We did not identify any specific metacluster as significantly different in subclinical PsA patients compared to HC. The low number of patients used in our analysis could be a potential explanation for this, since PsA patients had differences in metaclusters 1, 6, and 9 compared to HC.

Th17 cells (metacluster 1) positively correlated with PASI scores, and Th17.1 cells (metacluster 12) negatively correlated with tender joints. These results suggest a role for Th17 and Th17.1 subpopulations in the pathogenesis of both psoriasis and PsA and support a role for these cells especially in psoriatic skin lesions. In autoimmune diseases, such as multiple sclerosis, RA, and Crohn’s disease, Th17.1 cells were decreased in the peripheral blood and migrated to the inflamed tissues [5, 11]. However, we could not find lower numbers of Th17.1 cells in our subclinical PsA patients. Future research including more subclinical PsA patients might provide a clearer view on the role of Th17.1 cells and other CCR6+ Th subpopulations.

FlowSOM is also useful to identify smaller populations of cells which are difficult to visualize with manual gating. For instance, we detected a small cluster of CLA+ Th17 cells (metacluster 1), which did not co-express CCR10, which is also a skin-homing receptor, and a small cluster of CLA+ Th17 cells, which co-expressed CCR10 (metacluster 6). In addition to new clusters of CLA+ Th cells, FlowSOM also visualized differences in CD25 expression between clusters.
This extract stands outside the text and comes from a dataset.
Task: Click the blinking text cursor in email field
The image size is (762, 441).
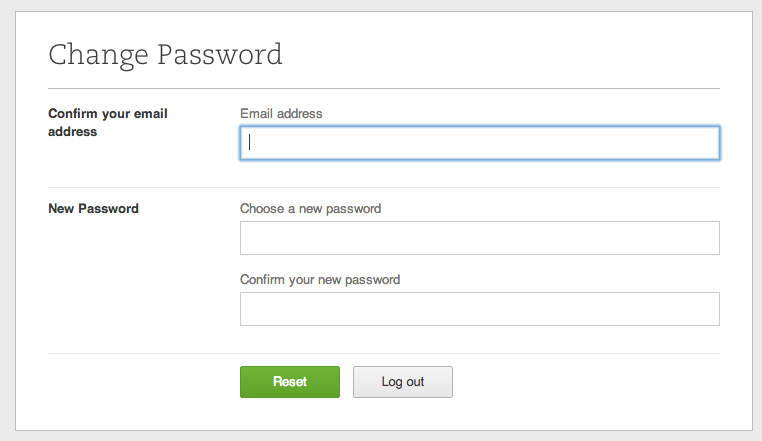Action: 250,143
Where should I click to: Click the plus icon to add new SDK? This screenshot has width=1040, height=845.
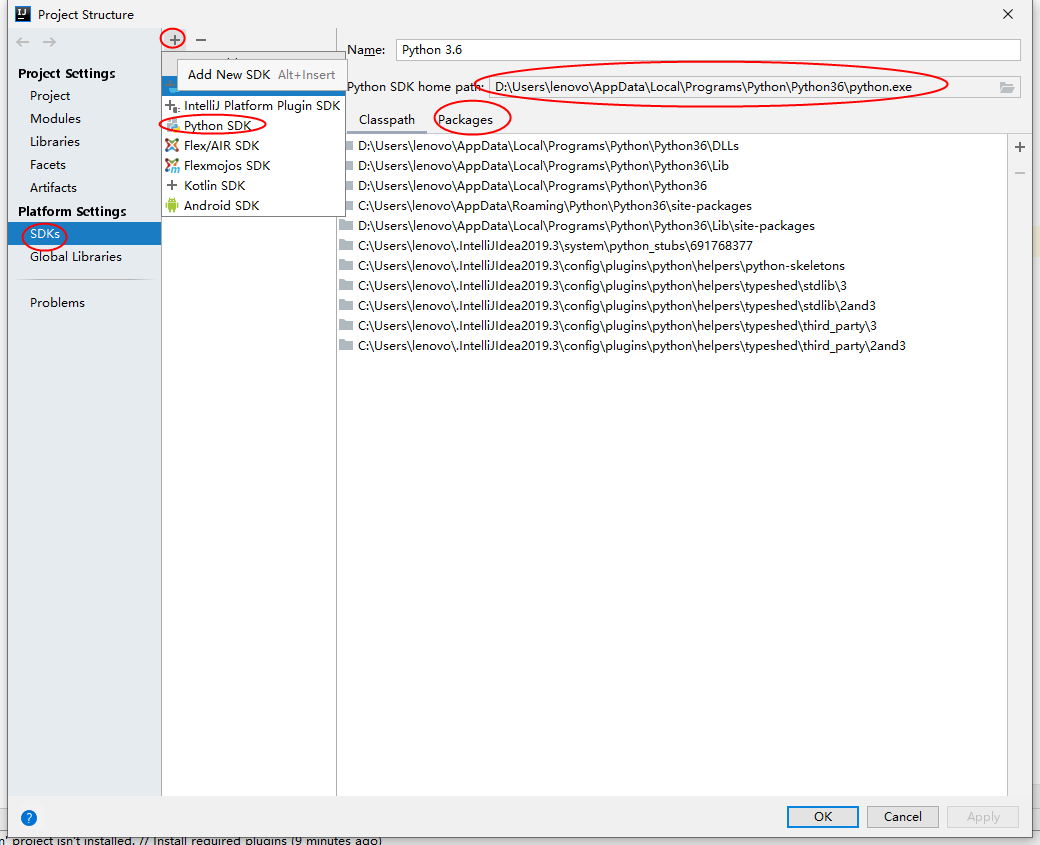click(x=174, y=40)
CD25, also known as the interleukin-2 receptor alpha chain, is important for T cell proliferation and activation. While we manually excluded Th cells that express high levels of CD25, FlowSOM analysis did distinguish between moderate and low expression of CD25. In our analysis, metaclusters 1 (Th17 cells) and 6 (Th17/22 cells) differed in their CD25 expression, with metacluster 6 consisting of CD25 low expressing cells and metacluster 1 consisting of CD25- cells. This might indicate that metacluster 6 includes more activated Th17/22 cells.
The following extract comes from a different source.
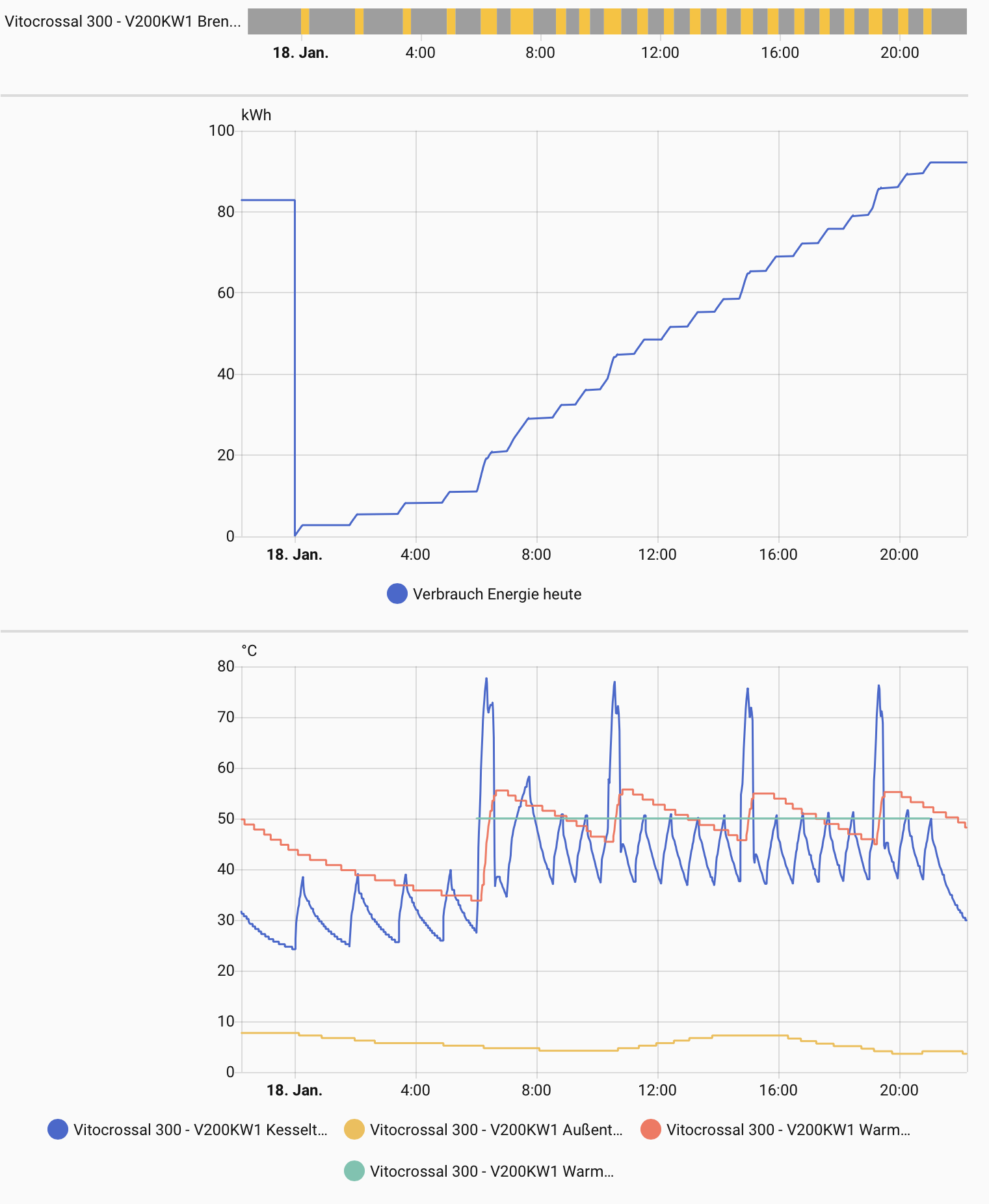The height and width of the screenshot is (1204, 989).
Task: Click the green legend dot for Warm... series
Action: [x=354, y=1171]
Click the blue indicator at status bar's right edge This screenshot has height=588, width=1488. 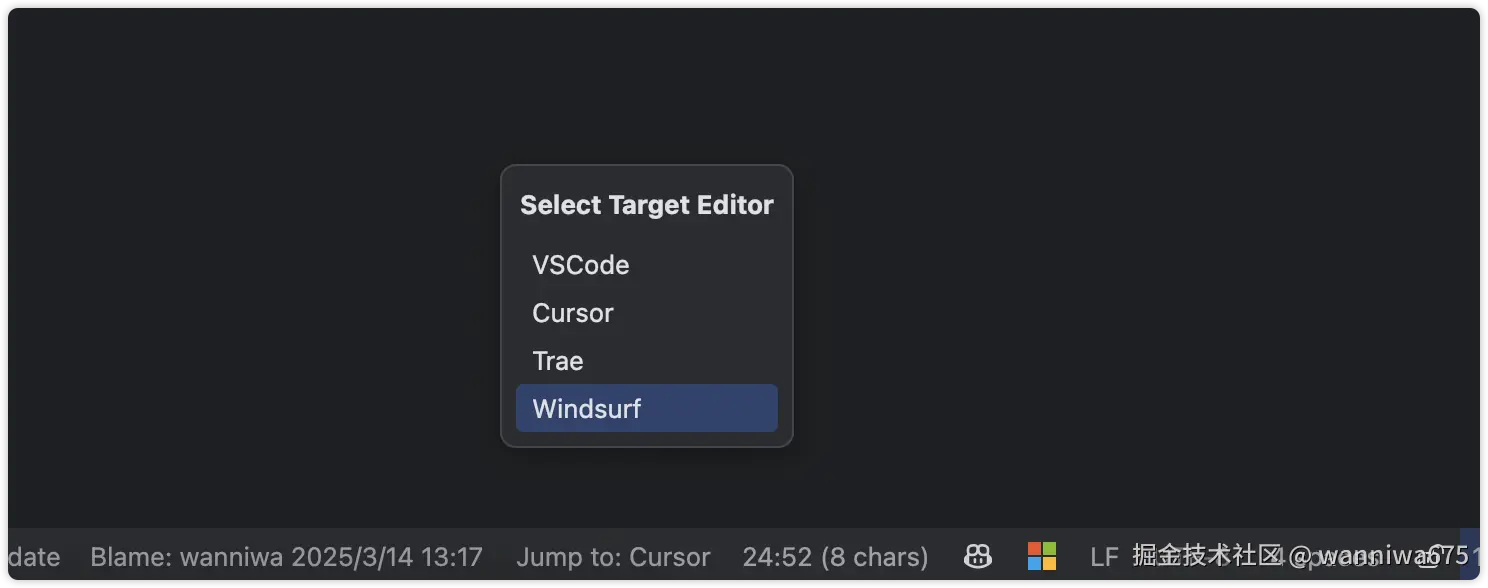[x=1469, y=554]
Our study has several strengths and limitations. One of the strengths of our study is that we included a sufficient amount of 45 psoriasis and PsA patients and 17 healthy controls, all sex and age-matched, to provide insight in the distribution of CCR6+ Th subpopulations among psoriasis and PsA patients. Unfortunately, we only had three patients who had converted to PsA during a follow-up period of 2 years. Identifying psoriasis patients that convert to PsA is a major challenge in the PsA field. To overcome this challenge, the Rotterdam Joint Skin study not only includes newly diagnosed psoriasis patients, but also psoriasis patients who are newly referred to a dermatologist from the general practitioner. Another strength of our study is the use of a computational flow cytometry strategy with an objective and unbiased machine-learning algorithm for the analysis, which enabled us to gain a full overview of the Th cell clusters. Our study clearly demonstrates that analysis of CCR6+ subpopulations by manual gating deviates to a certain extent from the unbiased FlowSOM analysis. This deviation is larger for markers which have lower expression on cells. Since FlowSOM provides the opportunity to identify all possible combinations of markers, it can be used for identification of biomarkers in diseases instead of manual gating.

Conclusions

In summary, our results demonstrate that both psoriasis and PsA patients have an increased number of circulating Th17 and Th22 cells compared to healthy controls. In addition, the circulating memory Th cell populations differ between psoriasis and PsA patients with cell type specific correlations with clinical scores. However, we did not find differences in circulating CCR6+ Th subpopulations between psoriasis patients with or without arthralgia or psoriasis patients who developed PsA in the following 2 years. Future research on the transition from psoriasis to PsA may focus more on tissue-specific changes in psoriatic skin lesions and investigate other circulating cell types that might play a role herein.